Arguably modern attitudes to historical artefacts remain Victorian; fragility, rarity and legacy count for much. Or is it just human nature to infer a state of sanctity?

Does protection prevent real enjoyment by limiting handling, transportation, wider inspection? A missed opportunity for closer contact with something that has experienced the past and is witnessing the present.

This is well-trodden ground, and something that is rightly being challenged, if only for the purpose of pushing more ingenious ways of “engagement”.

But what interests me is when this sanctity is divined? When does something pass into the realms of relicdom?

I pondered this recently with the death of my aunt (bastard cancer).

The inevitable divvying up of possessions followed, although to a lesser degree, my aunt having completed much of this task herself. The horror of accepting (jewels, coffee sets), I cannot accurately describe.

My mother has largely been the recipient of clothes; quite literally stepping into her big sister’s shoes.

The rest? “Charity shop, I s’pose”, shrugged my uncle. Then, “They don’t suit me”. Finally, “They’re just things”.

On a surface level possessions, artefacts, are not a person, so what do they matter?

They matter to living memory and future interpretation. Providing a link between events, conversations, encounters, whilst providing the scope for future persons to guess at these.

1967 book graffiti

1967 book graffiti

I am an acute mixture of these. Having lost my dad at a young age I can’t always be certain what is fact (my genuine memories) or fiction (what I have been told since). I’m not saying that these are mutually exclusive, but the uncertainty is infuriating.

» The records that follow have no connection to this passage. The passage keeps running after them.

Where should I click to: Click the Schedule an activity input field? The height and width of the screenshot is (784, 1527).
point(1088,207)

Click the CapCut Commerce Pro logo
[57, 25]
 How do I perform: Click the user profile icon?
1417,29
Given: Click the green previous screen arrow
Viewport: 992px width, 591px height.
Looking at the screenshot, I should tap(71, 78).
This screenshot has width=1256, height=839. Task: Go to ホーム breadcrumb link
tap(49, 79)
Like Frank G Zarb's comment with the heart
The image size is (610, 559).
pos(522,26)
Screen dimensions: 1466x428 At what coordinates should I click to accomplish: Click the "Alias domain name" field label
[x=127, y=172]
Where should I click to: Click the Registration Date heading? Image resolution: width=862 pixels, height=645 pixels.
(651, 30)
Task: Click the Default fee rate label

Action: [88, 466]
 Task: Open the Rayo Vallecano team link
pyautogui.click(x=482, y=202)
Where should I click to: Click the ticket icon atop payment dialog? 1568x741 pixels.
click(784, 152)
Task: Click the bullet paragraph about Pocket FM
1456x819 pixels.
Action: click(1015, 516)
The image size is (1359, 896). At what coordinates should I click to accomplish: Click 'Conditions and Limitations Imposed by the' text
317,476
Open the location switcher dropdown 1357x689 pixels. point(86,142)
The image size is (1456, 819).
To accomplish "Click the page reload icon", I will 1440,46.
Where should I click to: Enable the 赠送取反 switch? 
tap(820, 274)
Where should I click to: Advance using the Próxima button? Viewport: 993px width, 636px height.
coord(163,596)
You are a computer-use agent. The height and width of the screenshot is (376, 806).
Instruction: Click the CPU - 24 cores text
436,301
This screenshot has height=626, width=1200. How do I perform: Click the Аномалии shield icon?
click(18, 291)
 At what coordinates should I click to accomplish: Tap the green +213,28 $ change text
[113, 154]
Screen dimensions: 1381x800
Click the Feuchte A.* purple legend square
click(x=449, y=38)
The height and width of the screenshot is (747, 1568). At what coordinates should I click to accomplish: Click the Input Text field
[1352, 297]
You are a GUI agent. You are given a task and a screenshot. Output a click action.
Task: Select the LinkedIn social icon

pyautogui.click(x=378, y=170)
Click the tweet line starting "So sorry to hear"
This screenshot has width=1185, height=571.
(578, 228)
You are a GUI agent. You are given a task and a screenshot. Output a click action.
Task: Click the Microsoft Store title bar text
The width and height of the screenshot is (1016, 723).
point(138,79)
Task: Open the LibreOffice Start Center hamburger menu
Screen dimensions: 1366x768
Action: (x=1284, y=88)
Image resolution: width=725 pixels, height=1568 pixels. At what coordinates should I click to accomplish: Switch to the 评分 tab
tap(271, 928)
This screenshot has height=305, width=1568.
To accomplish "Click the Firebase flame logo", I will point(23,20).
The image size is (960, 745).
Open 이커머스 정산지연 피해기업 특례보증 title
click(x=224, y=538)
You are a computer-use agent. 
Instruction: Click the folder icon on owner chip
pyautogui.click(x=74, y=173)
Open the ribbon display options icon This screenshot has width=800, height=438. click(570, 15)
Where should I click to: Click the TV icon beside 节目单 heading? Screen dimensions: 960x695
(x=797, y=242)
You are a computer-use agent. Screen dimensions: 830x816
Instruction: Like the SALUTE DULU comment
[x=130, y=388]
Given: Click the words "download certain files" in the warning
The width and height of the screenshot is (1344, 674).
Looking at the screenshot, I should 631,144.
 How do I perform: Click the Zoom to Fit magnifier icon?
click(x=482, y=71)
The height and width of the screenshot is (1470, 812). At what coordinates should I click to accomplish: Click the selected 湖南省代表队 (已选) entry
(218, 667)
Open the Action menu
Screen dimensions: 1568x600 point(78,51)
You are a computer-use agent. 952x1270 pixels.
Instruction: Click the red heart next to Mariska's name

Yet my response to objects is something apart. There is no doubt.

This is his sketch, unearthed, albeit from 1967 – I see him drawing, pen in hand.

The worn patch on the right-side arm of a chair – there, he’s resting his head in his right hand whilst watching telly.

For this reason, I value objects. I cherish them. Things that have meaning to just a few. But I don’t claim exclusivity. The potential for future speculation, wildly inaccurate guesses, thrills me.